(Saved entries)
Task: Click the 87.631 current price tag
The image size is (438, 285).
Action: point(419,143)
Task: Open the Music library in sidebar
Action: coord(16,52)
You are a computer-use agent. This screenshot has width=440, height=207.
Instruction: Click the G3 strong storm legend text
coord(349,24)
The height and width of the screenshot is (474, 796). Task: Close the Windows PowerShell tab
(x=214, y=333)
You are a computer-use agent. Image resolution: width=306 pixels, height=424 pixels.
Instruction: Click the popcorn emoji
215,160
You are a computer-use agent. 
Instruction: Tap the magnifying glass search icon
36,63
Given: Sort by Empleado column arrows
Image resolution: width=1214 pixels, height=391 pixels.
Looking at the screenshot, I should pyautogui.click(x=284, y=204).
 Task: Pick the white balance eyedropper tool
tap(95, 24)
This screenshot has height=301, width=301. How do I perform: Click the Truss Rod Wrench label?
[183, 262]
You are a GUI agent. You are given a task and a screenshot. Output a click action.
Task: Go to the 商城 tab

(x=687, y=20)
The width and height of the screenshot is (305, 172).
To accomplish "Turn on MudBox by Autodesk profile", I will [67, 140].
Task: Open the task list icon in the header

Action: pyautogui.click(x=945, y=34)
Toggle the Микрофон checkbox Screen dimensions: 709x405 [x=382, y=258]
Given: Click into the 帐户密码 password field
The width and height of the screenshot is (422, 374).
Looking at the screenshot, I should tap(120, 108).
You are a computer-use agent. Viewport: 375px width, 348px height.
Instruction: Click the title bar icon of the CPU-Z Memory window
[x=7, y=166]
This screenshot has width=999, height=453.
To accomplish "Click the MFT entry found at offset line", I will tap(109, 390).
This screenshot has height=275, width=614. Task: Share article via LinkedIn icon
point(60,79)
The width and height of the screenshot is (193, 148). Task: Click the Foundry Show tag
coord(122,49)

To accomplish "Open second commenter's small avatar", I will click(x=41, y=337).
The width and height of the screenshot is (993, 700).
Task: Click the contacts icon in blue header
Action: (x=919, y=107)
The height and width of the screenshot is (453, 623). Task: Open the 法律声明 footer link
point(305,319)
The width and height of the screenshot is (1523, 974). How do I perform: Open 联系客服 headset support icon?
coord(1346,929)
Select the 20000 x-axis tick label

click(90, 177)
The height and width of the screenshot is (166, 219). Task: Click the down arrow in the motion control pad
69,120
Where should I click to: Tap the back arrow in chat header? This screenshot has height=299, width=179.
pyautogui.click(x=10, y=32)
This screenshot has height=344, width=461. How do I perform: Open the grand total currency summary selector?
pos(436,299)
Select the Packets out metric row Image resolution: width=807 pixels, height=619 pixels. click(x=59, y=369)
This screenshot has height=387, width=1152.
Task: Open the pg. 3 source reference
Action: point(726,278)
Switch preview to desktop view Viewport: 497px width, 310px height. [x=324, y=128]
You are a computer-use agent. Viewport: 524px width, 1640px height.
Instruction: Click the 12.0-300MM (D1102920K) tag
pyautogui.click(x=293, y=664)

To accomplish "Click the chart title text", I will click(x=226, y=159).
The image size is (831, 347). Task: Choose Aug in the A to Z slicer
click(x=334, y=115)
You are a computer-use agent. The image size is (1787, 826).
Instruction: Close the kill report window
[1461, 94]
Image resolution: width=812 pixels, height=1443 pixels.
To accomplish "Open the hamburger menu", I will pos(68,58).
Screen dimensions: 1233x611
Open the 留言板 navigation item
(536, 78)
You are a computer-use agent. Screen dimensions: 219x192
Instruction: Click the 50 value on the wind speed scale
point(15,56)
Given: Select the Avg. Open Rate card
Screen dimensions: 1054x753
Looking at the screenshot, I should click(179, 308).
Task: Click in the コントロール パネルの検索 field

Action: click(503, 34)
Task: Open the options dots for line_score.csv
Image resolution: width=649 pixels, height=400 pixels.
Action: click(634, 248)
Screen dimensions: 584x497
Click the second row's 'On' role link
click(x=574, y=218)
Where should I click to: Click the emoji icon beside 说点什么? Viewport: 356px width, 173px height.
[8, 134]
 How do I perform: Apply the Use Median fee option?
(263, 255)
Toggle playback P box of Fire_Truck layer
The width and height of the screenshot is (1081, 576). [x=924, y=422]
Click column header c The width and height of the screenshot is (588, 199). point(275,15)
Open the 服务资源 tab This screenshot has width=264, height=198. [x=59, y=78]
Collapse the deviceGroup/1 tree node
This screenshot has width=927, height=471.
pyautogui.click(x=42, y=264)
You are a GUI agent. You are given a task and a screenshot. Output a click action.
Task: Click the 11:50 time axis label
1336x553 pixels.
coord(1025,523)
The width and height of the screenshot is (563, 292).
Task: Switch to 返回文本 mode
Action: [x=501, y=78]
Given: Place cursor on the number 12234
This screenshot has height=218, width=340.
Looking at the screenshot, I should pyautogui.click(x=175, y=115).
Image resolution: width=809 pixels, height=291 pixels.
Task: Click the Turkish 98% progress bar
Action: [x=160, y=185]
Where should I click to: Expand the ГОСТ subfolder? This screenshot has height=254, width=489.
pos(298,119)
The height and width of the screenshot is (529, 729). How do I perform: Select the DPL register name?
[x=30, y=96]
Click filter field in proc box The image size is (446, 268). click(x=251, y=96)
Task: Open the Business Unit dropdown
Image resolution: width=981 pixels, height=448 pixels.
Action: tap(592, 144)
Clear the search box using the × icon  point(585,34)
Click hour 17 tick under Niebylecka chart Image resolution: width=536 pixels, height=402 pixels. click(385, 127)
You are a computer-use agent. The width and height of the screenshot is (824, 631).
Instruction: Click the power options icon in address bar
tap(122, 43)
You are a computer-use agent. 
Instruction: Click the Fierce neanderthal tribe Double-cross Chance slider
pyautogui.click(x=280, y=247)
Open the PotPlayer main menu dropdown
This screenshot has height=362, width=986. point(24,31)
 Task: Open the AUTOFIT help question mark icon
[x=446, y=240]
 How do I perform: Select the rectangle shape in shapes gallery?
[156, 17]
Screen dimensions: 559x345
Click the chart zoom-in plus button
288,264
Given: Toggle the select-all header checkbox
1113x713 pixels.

**Exercise objective:** Every line above that includes the word "checkbox" should be listed.

**Result of this task:**
Toggle the Микрофон checkbox Screen dimensions: 709x405 [x=382, y=258]
Given: Toggle the select-all header checkbox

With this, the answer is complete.